Most patients with gallbladder cancer or cholangiocarcinoma present with advanced disease that is not amenable to surgical resection, a situation in which the administration of palliative chemotherapy has become common practice. Historically, the data regarding the benefit of palliative chemotherapy was derived from small phase II studies with heterogeneous patient populations; the most commonly used agents included 5-fluorouracil (5FU) and gemcitabine which were administered alone or in combination with other drugs such as cisplatin, taxanes or etoposide [3–6]. More recently, the combination of gemcitabine and cisplatin was evaluated in a randomized phase III study and was superior to gemcitabine alone as manifested by an improved progression-free survival (PFS) and overall survival (OS) [7].
Given the modest efficacy of the various cytotoxic chemotherapy combinations, recent efforts have focused on improving the understanding of the molecular carcinogenesis underlying biliary cancers.
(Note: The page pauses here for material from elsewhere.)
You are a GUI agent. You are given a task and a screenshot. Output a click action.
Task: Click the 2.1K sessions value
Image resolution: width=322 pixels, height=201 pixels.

These efforts have lead to the identification of several genes that may play a role in the development of biliary cancers and that present potential therapeutic targets. Tannapfel and colleagues [8] demonstrated that BRAF gene mutations were detected in 15 out of 69 (22%) human biliary carcinoma specimens. A mutation locus in nucleotide 1796 accounted for 11 out of 15 mutations. All cholangiocarcinomas with a BRAF mutation exhibited stronger immunostaining of the MAPK protein, with a median of 69% positive tumor cells. Yoon and associates [9] showed that Raf-1 inhibitors rendered cholangiocarcinoma cells more susceptible to apoptosis by blocking the increase in Mcl-1, an anti-apoptotic protein. Another gene that is thought to be involved in biliary carcinomas is the vascular endothelial growth factor receptor (VEGF). Benckert and colleagues [10] found VEGF to be expressed in 19 out of 19 tumor specimens from patients with cholangiocarcinoma. In a retrospective evaluation of 236 cases of cholangiocarcinoma, VEGF was overexpressed in 53.8% and 59.2% of intrahepatic and extrahepatic cholangiocarcinomas respectively [11].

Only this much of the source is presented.